SM: So, given your view, has the field lived up to its promise? And what about ANZCA's place in the field?

BT: Yes. Today the field is energetic, and relevant, and providing understanding, keeping in mind that a thirty-year time-span is very short in comparison with other areas. The amazing thing to me is how the study of communication, which is so fundamental to the human condition, has been overlooked for so long. Perhaps it is in the nature of things for the obvious to be so overlooked. The field is emerging now in traditional universities, and is being taught in schools. It is a relevant and sought after area for bright young scholars to enter.

We have had a difficulty of public perception, and the federal Department of Education, not differentiating between communication studies and communications. Communications is about messaging and messages, and is associated with information technology. While communication is a processual thing. It is like a health commission seeing doctors and all their work in hospitals being about medicines rather than about Medicine and the whole process of wellness and sickness and so on. So we had this problem of getting us defined as a unique area for DETYA funding. The bureaucrats had difficulty seeing a field of communication as separate from communications. But that issue has largely been addressed now.

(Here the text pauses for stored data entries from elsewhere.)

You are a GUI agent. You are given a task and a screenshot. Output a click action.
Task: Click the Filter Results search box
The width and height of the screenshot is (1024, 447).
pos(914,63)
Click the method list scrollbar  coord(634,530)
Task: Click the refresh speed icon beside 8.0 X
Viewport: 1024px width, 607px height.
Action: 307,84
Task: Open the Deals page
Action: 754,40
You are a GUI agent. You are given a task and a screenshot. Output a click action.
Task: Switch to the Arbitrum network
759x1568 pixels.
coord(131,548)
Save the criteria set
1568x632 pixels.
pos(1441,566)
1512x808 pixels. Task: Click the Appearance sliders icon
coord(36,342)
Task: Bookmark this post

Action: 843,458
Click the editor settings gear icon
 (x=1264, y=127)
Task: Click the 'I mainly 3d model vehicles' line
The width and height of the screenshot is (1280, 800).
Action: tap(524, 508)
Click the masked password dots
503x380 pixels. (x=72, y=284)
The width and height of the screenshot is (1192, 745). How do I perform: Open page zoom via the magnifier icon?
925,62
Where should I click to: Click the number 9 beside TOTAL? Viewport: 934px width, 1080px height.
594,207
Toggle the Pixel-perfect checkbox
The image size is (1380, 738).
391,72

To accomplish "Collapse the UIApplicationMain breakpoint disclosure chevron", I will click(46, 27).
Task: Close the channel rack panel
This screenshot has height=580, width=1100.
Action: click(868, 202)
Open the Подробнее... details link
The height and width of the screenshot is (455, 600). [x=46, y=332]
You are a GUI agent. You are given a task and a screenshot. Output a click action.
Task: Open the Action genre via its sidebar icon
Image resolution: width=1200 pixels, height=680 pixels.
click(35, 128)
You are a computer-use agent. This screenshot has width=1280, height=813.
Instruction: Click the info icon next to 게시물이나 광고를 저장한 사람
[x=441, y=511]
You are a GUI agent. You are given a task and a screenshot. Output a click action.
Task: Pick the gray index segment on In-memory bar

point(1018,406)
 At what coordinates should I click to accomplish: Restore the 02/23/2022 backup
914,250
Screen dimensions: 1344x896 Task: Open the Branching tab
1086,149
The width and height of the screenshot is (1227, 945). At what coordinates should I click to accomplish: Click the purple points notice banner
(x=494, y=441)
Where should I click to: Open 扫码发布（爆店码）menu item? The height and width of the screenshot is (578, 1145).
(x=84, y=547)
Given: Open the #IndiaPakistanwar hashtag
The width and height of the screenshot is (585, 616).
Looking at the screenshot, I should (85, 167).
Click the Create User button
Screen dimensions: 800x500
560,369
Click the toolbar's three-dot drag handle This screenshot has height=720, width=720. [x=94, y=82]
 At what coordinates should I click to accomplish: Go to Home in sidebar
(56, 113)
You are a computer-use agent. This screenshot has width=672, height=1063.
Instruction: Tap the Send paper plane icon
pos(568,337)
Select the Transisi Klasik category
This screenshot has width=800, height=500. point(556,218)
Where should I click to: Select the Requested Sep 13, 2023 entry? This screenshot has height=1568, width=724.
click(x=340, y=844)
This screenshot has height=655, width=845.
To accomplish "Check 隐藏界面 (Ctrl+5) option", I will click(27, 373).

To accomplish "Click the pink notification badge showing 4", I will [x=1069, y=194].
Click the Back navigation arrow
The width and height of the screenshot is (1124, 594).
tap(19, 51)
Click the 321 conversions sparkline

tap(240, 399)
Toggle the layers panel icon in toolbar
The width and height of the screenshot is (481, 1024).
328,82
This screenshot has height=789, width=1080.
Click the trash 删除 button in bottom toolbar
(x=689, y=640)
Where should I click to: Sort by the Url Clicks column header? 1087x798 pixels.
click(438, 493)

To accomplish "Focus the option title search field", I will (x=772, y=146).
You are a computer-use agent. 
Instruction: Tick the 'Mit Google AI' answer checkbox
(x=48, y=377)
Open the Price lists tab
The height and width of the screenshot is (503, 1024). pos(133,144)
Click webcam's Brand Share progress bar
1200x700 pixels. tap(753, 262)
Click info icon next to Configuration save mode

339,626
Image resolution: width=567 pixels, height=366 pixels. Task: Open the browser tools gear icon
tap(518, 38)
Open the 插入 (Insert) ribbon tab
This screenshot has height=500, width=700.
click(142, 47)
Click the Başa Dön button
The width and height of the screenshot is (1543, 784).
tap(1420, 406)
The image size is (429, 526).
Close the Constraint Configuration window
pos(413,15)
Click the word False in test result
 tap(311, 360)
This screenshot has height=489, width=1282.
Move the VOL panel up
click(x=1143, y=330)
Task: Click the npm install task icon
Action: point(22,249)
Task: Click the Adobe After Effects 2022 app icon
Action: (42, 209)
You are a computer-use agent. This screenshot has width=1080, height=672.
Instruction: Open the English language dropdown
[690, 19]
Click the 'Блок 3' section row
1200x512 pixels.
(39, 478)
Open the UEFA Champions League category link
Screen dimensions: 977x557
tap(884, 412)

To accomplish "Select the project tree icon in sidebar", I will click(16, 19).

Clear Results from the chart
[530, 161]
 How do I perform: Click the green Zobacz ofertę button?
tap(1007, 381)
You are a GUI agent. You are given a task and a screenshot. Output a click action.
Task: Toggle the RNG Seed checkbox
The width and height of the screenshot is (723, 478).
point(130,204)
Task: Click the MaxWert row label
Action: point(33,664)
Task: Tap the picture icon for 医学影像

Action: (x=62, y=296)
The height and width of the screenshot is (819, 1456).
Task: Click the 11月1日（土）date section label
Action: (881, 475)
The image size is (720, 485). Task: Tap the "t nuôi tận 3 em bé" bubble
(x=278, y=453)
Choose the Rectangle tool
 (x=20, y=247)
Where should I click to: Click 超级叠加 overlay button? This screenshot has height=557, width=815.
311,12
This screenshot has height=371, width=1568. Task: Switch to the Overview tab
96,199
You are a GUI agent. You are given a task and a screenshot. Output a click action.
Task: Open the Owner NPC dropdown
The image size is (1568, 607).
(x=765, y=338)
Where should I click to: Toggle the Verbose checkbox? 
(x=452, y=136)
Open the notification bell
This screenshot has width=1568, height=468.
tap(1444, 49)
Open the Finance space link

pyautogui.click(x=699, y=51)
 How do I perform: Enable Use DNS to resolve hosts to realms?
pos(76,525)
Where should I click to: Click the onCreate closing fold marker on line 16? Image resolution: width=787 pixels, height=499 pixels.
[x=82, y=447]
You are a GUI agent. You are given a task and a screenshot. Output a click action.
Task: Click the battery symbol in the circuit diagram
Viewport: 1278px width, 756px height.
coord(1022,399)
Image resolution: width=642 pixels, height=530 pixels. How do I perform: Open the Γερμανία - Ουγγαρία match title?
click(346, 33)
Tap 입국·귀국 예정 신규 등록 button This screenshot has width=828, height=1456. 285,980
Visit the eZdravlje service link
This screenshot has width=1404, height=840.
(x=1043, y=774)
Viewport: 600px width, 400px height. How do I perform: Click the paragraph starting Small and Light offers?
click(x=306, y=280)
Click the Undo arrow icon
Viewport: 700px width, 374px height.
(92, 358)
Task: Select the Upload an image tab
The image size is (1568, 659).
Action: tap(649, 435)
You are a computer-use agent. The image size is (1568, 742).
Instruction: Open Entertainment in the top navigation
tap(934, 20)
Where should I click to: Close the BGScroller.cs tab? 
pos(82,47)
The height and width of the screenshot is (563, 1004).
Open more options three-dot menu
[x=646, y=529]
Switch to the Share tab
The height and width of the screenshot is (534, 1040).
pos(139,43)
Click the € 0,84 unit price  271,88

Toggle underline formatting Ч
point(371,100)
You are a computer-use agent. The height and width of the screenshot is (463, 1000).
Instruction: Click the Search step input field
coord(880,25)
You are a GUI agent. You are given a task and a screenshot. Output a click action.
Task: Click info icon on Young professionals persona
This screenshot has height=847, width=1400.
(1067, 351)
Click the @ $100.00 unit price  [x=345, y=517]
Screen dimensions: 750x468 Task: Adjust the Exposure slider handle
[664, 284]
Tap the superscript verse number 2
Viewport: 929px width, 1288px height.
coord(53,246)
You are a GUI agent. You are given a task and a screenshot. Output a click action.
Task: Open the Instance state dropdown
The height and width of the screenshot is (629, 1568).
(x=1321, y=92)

Of course I associate the field with my own interest in meaning, and when I talk about meaning, it is almost like the association is concerned something like 'the meaning of life'. Maybe that is a weakness and that people are more committed to individual specialialites. But specialties are rarely viable in themselves. In the ideal situation ANZCA would be an umbrella organisation for a range of centres. But in terms of ANZCA's place in the field, it is diffcult for ANZCA to work as a hub because it is never the focus. The size of the organisation represents constraints, and there are many international organisations now. At the same time, ANZCA is today mainstream and well-known. The association has had a whole series of heroes and champions, like Harry Irwin, Robyn Penman, David Sless, Grant Noble, Ros Petelin, Bruce Molloy, Peter Putnis, and Warwick Blood, Henry Mayer--and they were all ready to step forward into the breach and take the Presidency in a non-assuming, non-power grabbing way. There was a great collegiality about it. The ACA has been a cradle, and if I go around the people I knew at Kuring-gai more than 60% of them would have reached associate professorial level or above, and 60% doctorates in the field. I don't know if the people are there today, I suspect there are.

Notes

1. The title of this piece comes from both the theme of the ACA conference organised by Bill, but also seemed to suit the fact that his own PhD was had to do with the study of meaning.

2. BT: Thus, when the Communication Research Institute of Australia gave the ACA a home it was incredibly welcome.

3. BT: The NSWIT School of Communication Studies was world-class for critical and communication studies. And of course in 1990 there was the amalgamation of the very successful Kuring-gai program with the UTS program, and the administrators unfortunately didn't understand the different approaches being taken here. I was the person that oversaw the demise of the Kuring-gai program.